The Drifter Kings – Devil in My Kitchen
MoMojo Records, 2023
10 Tracks, 42 minutes
The Drifter Kings represented Central Ohio at the 2010 International Blues Challenge, and their latest release demonstrates the talent that sent them all the way to the Semi-Finals. This is their third album and features all original songs with Christopher Whitney on guitar and vocals, Tony Harp on bass and vocals, and Douglas Oscard on drums and percussion. The songs range from traditional blues to country-blues to blues-rock. And, with two singers, the album is able to offer a variety of vocal styles too. It opens with a blues number about how there’s not a damn thing a man won’t do when he really loves a woman, before switching to a country-blues sound for “Bottom Line”.
One of the best tracks on the album is a slow blues number entitled “Tumble Down”, which includes a beautiful guitar solo. Penned by Tony Harp, it emotionally portrays a man trying to salvage a doomed relationship. “We had a hard road left to travel and we stayed on course for much too, much too long. It was easy and it was hard, but mostly hard…What was built from bedrock is finally tumbling down. I tried and I tried from June to May to hold up these walls, you betrayed every day. I guess I’ll let it all go, let it all tumble down.”
The title track of the album, written by Whitney, utilizes the bass to offer a unique, ominous sound which also incorporates a spoken word technique in an eerie way. Additionally, it cleverly describes the devil in the kitchen who has “a fearsome appetite, with a dash of fornication and a sprinkling of greed…he wants to have me for dinner, but I think I’m too scared to eat…I’d better change my ways before I’m dead.” This track again highlights Whitney’s skill on guitar.
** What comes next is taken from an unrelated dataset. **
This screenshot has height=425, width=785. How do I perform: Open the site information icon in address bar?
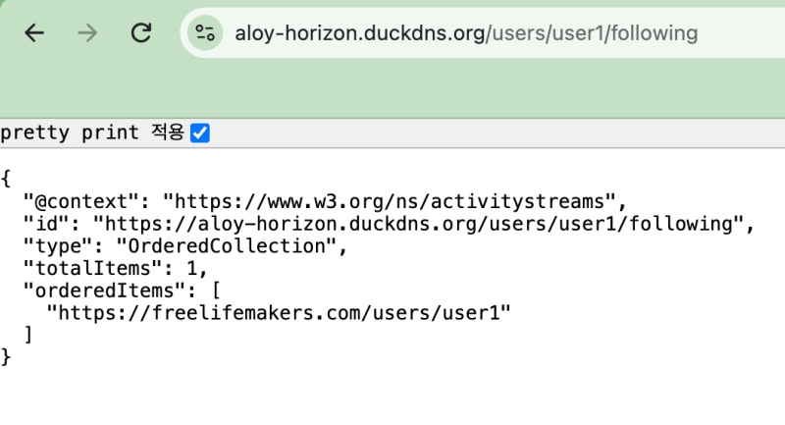point(205,33)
The remaining tracks continue to show the diversity of this band’s approach to songwriting, including an acoustic country-blues song, (“Stone’s Throw”), a very catchy rhythm offered in “Fox in the Henhouse”, and a driving drumbeat in the final song, “Orange El Camino”. This is clearly a talented band, with interesting originals, and their work is presented through a well-mastered CD. Listeners will likely be inclined to want to see this band perform live after hearing Devil in My Kitchen.